Our sermon this morning was on Matthew 8:18-22, which profiles two potential disciples of Jesus--the over-eager disciple who was carried along by the emotion of the moment but didn't really understand what he was committing to ("I'll go anywhere with you, teacher!"), and the reluctant follower who wanted to bury his father first (in that culture, a delay of at least several months, or possibly even years). It gave me a lot of food for thought as I think of my life and this parenting adventure.
Sometimes I want to jump in with both feet. I think of years when I've said yes to way too many activities. When everyone else is talking about how their kids are doing music lessons and sports and church activities and some wonderful brain-enriching activity, I wonder if I'm doing enough. What if my child is embarrassed in gym class because I didn't give her enough sports exposure when she was 5? What if so-and-so's child edges out my child in her quest to go to the highest-caliber university just because she signed her up for Spanish classes that I couldn't afford?
It sounds silly when I put it that way, doesn't it?
And then on the other end of the spectrum, sometimes I'm reluctant to commit. I figure there will always be next year, and I'm afraid of getting too busy. When my last child is out of preschool, then I'll serve in children's ministries because I won't have a baby who gets sick for weeks on end in the winter. There's a certain logic there, but do I sometimes miss out on an opportunity God has for me because I want to be in control, rather than trusting Him to provide for my needs?
We're at that time of the year when we make our final decisions about where our time will be spent in the coming months. We've laid out our calendar and put in all the dates for the first-tier of things we always do (for us, that's music lessons and church activities). And now it's time to decide about the second-tier: the things we sign up for once or twice and then don't do again.
The two middle girls want to take dance lessons at the park district. I'm trying to decide whether to push the oldest to do school activities or let her opt out. And then the two littles--I want to give them the opportunities I gave the older kids.

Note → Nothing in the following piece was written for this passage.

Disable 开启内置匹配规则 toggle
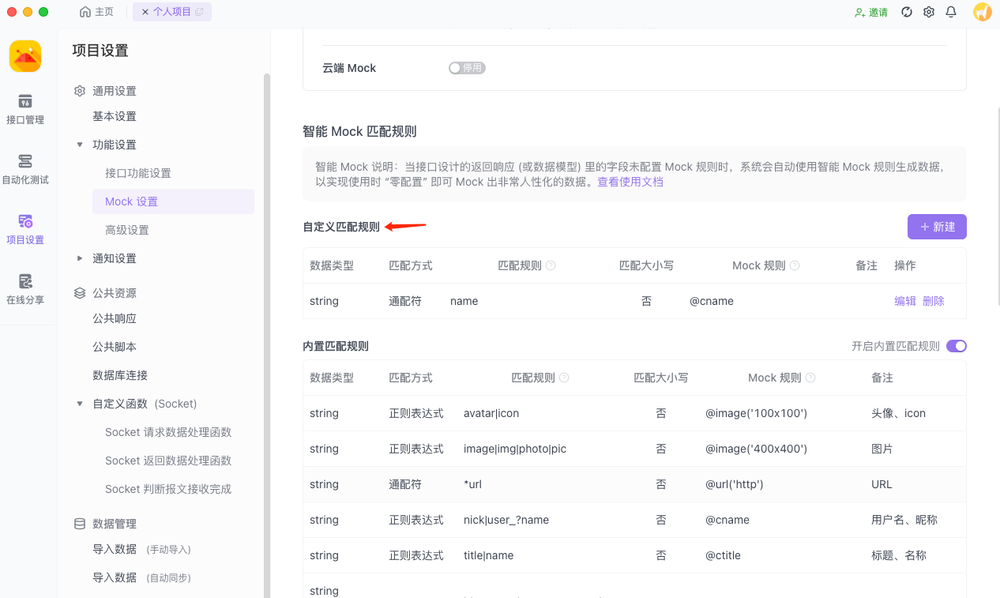The width and height of the screenshot is (1000, 598). pyautogui.click(x=955, y=344)
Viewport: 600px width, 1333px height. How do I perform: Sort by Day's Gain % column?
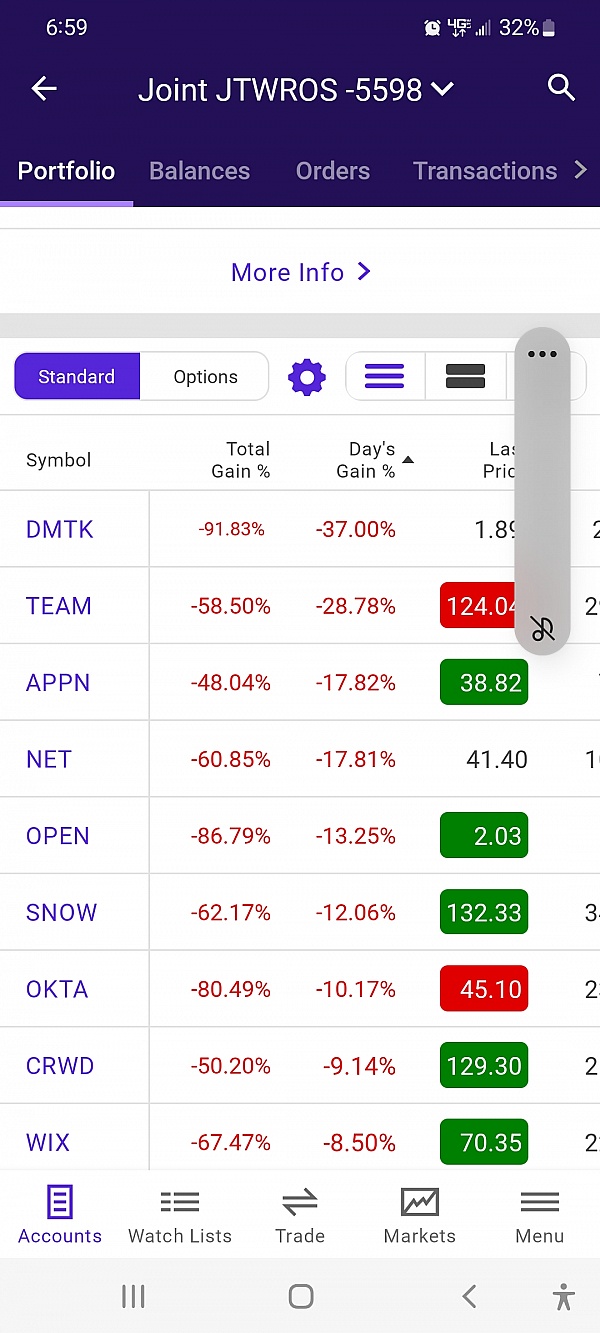click(366, 460)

As I mull over all these good options, I'm going to try to avoid the two extremes--the over-eager disciple and the reluctant disciple--and find the middle ground. Somewhere between harried, grumpy mother pulling her hair out as she tries to do it all and the mother whose mission field has shrunk to include only her little family, ignoring the big picture of the needs of the world and how I and my children might meet those needs. What does God have for me this year? For my kids? I don't think I'll ever get the balance quite right, but I am praying that God will guide me as I make all these choices for the coming year.